Nothing may be dropped or added when the entries below are copied.
● ● ● ● ●
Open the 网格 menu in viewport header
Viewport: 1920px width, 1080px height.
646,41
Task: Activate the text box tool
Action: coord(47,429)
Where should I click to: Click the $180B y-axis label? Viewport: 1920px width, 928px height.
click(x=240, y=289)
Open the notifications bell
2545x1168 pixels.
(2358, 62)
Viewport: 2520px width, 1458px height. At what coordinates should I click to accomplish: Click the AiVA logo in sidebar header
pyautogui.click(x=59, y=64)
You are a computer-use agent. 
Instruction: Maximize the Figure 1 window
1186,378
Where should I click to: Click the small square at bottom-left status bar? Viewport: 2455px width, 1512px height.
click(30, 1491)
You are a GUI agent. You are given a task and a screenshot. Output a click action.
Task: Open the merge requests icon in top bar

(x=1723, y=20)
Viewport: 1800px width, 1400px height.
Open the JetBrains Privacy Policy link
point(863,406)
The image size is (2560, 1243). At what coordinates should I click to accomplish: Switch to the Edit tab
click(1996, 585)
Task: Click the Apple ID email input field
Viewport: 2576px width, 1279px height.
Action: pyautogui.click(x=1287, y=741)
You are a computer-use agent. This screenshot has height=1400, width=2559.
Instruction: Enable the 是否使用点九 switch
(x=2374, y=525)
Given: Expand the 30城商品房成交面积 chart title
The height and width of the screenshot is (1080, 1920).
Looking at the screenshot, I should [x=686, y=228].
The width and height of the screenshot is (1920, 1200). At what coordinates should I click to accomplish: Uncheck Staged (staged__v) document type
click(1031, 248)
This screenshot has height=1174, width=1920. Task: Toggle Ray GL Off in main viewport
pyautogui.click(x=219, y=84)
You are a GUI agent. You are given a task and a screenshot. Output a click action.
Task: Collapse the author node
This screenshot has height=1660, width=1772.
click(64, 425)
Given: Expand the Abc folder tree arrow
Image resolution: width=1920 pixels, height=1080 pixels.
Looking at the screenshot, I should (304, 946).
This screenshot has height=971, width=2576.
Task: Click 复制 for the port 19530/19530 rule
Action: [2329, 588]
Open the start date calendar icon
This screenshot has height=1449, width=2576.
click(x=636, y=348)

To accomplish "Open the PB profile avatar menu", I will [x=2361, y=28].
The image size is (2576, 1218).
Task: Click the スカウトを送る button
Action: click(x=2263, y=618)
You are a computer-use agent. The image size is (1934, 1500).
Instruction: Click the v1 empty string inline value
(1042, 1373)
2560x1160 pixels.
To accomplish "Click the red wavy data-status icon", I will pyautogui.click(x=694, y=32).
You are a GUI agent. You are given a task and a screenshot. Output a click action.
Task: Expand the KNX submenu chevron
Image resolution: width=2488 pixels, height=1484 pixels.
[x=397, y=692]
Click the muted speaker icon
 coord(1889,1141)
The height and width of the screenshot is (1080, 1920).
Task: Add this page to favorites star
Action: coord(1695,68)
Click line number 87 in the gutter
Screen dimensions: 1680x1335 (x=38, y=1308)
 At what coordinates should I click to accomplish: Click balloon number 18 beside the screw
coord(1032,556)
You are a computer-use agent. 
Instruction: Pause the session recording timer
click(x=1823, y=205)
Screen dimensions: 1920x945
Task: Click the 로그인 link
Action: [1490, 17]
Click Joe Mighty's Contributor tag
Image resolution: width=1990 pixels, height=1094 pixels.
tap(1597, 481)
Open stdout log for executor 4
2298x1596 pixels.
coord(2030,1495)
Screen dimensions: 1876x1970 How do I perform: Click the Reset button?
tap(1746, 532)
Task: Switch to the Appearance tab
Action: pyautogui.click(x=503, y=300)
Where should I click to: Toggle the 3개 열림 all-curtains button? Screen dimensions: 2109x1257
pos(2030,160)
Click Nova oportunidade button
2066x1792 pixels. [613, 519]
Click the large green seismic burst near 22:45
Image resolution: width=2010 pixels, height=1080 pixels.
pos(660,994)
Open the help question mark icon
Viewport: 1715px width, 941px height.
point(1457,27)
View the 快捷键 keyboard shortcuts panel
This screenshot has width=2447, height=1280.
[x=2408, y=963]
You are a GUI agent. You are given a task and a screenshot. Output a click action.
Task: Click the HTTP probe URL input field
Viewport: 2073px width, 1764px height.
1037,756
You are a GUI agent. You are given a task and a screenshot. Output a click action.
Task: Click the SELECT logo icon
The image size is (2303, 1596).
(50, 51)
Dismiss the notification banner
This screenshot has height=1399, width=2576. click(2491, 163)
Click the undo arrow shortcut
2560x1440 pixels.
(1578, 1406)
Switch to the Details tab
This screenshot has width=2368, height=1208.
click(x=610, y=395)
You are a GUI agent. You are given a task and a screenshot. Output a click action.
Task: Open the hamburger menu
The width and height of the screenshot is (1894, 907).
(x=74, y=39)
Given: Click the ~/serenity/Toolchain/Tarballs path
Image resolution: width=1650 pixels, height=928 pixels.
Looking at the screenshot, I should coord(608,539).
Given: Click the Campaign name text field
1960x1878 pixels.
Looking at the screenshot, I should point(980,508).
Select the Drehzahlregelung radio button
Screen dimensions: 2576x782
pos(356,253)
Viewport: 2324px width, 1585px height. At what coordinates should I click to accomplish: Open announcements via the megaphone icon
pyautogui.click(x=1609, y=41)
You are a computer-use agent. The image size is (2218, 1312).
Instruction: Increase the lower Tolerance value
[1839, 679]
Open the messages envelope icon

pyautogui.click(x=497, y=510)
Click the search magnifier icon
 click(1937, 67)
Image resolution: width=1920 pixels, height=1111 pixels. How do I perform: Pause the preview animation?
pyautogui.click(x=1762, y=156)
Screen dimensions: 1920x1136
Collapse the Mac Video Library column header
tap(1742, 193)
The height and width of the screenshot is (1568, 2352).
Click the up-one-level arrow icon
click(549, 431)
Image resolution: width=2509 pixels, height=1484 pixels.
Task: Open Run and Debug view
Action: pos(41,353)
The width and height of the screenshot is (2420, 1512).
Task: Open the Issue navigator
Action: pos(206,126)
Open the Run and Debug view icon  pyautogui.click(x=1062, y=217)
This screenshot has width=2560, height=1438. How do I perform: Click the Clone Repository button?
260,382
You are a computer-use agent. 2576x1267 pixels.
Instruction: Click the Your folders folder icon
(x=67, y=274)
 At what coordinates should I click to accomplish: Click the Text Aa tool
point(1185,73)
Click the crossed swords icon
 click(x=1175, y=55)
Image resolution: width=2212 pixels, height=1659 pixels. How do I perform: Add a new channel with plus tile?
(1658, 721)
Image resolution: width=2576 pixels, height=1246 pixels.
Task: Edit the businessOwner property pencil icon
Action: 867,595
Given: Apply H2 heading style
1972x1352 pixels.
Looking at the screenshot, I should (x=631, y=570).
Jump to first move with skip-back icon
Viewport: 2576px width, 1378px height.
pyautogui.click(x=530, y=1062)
● ● ● ● ●
## ANSWER TO THE EXERCISE
Open the 网格 menu in viewport header
Viewport: 1920px width, 1080px height.
646,41
Task: Activate the text box tool
Action: coord(47,429)
Where should I click to: Click the $180B y-axis label? Viewport: 1920px width, 928px height.
click(x=240, y=289)
Open the notifications bell
2545x1168 pixels.
(2358, 62)
Viewport: 2520px width, 1458px height. At what coordinates should I click to accomplish: Click the AiVA logo in sidebar header
pyautogui.click(x=59, y=64)
You are a computer-use agent. 
Instruction: Maximize the Figure 1 window
1186,378
Where should I click to: Click the small square at bottom-left status bar? Viewport: 2455px width, 1512px height.
click(30, 1491)
You are a GUI agent. You are given a task and a screenshot. Output a click action.
Task: Open the merge requests icon in top bar

(x=1723, y=20)
Viewport: 1800px width, 1400px height.
Open the JetBrains Privacy Policy link
point(863,406)
The image size is (2560, 1243). At what coordinates should I click to accomplish: Switch to the Edit tab
click(1996, 585)
Task: Click the Apple ID email input field
Viewport: 2576px width, 1279px height.
Action: pyautogui.click(x=1287, y=741)
You are a computer-use agent. This screenshot has height=1400, width=2559.
Instruction: Enable the 是否使用点九 switch
(x=2374, y=525)
Given: Expand the 30城商品房成交面积 chart title
The height and width of the screenshot is (1080, 1920).
Looking at the screenshot, I should [x=686, y=228].
The width and height of the screenshot is (1920, 1200). At what coordinates should I click to accomplish: Uncheck Staged (staged__v) document type
click(1031, 248)
This screenshot has height=1174, width=1920. Task: Toggle Ray GL Off in main viewport
pyautogui.click(x=219, y=84)
You are a GUI agent. You are given a task and a screenshot. Output a click action.
Task: Collapse the author node
This screenshot has height=1660, width=1772.
click(64, 425)
Given: Expand the Abc folder tree arrow
Image resolution: width=1920 pixels, height=1080 pixels.
Looking at the screenshot, I should (304, 946).
This screenshot has height=971, width=2576.
Task: Click 复制 for the port 19530/19530 rule
Action: [2329, 588]
Open the start date calendar icon
This screenshot has height=1449, width=2576.
click(x=636, y=348)

To accomplish "Open the PB profile avatar menu", I will [x=2361, y=28].
The image size is (2576, 1218).
Task: Click the スカウトを送る button
Action: click(x=2263, y=618)
You are a computer-use agent. The image size is (1934, 1500).
Instruction: Click the v1 empty string inline value
(1042, 1373)
2560x1160 pixels.
To accomplish "Click the red wavy data-status icon", I will pyautogui.click(x=694, y=32).
You are a GUI agent. You are given a task and a screenshot. Output a click action.
Task: Expand the KNX submenu chevron
Image resolution: width=2488 pixels, height=1484 pixels.
[x=397, y=692]
Click the muted speaker icon
 coord(1889,1141)
The height and width of the screenshot is (1080, 1920).
Task: Add this page to favorites star
Action: coord(1695,68)
Click line number 87 in the gutter
Screen dimensions: 1680x1335 (x=38, y=1308)
 At what coordinates should I click to accomplish: Click balloon number 18 beside the screw
coord(1032,556)
You are a computer-use agent. 
Instruction: Pause the session recording timer
click(x=1823, y=205)
Screen dimensions: 1920x945
Task: Click the 로그인 link
Action: [1490, 17]
Click Joe Mighty's Contributor tag
Image resolution: width=1990 pixels, height=1094 pixels.
tap(1597, 481)
Open stdout log for executor 4
2298x1596 pixels.
coord(2030,1495)
Screen dimensions: 1876x1970 How do I perform: Click the Reset button?
tap(1746, 532)
Task: Switch to the Appearance tab
Action: pyautogui.click(x=503, y=300)
Where should I click to: Toggle the 3개 열림 all-curtains button? Screen dimensions: 2109x1257
pos(2030,160)
Click Nova oportunidade button
2066x1792 pixels. [613, 519]
Click the large green seismic burst near 22:45
Image resolution: width=2010 pixels, height=1080 pixels.
pos(660,994)
Open the help question mark icon
Viewport: 1715px width, 941px height.
point(1457,27)
View the 快捷键 keyboard shortcuts panel
This screenshot has width=2447, height=1280.
[x=2408, y=963]
You are a GUI agent. You are given a task and a screenshot. Output a click action.
Task: Click the HTTP probe URL input field
Viewport: 2073px width, 1764px height.
1037,756
You are a GUI agent. You are given a task and a screenshot. Output a click action.
Task: Click the SELECT logo icon
The image size is (2303, 1596).
(50, 51)
Dismiss the notification banner
This screenshot has height=1399, width=2576. click(2491, 163)
Click the undo arrow shortcut
2560x1440 pixels.
(1578, 1406)
Switch to the Details tab
This screenshot has width=2368, height=1208.
click(x=610, y=395)
You are a GUI agent. You are given a task and a screenshot. Output a click action.
Task: Open the hamburger menu
The width and height of the screenshot is (1894, 907).
(x=74, y=39)
Given: Click the ~/serenity/Toolchain/Tarballs path
Image resolution: width=1650 pixels, height=928 pixels.
Looking at the screenshot, I should coord(608,539).
Given: Click the Campaign name text field
1960x1878 pixels.
Looking at the screenshot, I should point(980,508).
Select the Drehzahlregelung radio button
Screen dimensions: 2576x782
pos(356,253)
Viewport: 2324px width, 1585px height. At what coordinates should I click to accomplish: Open announcements via the megaphone icon
pyautogui.click(x=1609, y=41)
You are a computer-use agent. The image size is (2218, 1312).
Instruction: Increase the lower Tolerance value
[1839, 679]
Open the messages envelope icon

pyautogui.click(x=497, y=510)
Click the search magnifier icon
 click(1937, 67)
Image resolution: width=1920 pixels, height=1111 pixels. How do I perform: Pause the preview animation?
pyautogui.click(x=1762, y=156)
Screen dimensions: 1920x1136
Collapse the Mac Video Library column header
tap(1742, 193)
The height and width of the screenshot is (1568, 2352).
Click the up-one-level arrow icon
click(549, 431)
Image resolution: width=2509 pixels, height=1484 pixels.
Task: Open Run and Debug view
Action: pos(41,353)
The width and height of the screenshot is (2420, 1512).
Task: Open the Issue navigator
Action: pos(206,126)
Open the Run and Debug view icon  pyautogui.click(x=1062, y=217)
This screenshot has width=2560, height=1438. How do I perform: Click the Clone Repository button?
260,382
You are a computer-use agent. 2576x1267 pixels.
Instruction: Click the Your folders folder icon
(x=67, y=274)
 At what coordinates should I click to accomplish: Click the Text Aa tool
point(1185,73)
Click the crossed swords icon
 click(x=1175, y=55)
Image resolution: width=2212 pixels, height=1659 pixels. How do I perform: Add a new channel with plus tile?
(1658, 721)
Image resolution: width=2576 pixels, height=1246 pixels.
Task: Edit the businessOwner property pencil icon
Action: 867,595
Given: Apply H2 heading style
1972x1352 pixels.
Looking at the screenshot, I should (x=631, y=570).
Jump to first move with skip-back icon
Viewport: 2576px width, 1378px height.
pyautogui.click(x=530, y=1062)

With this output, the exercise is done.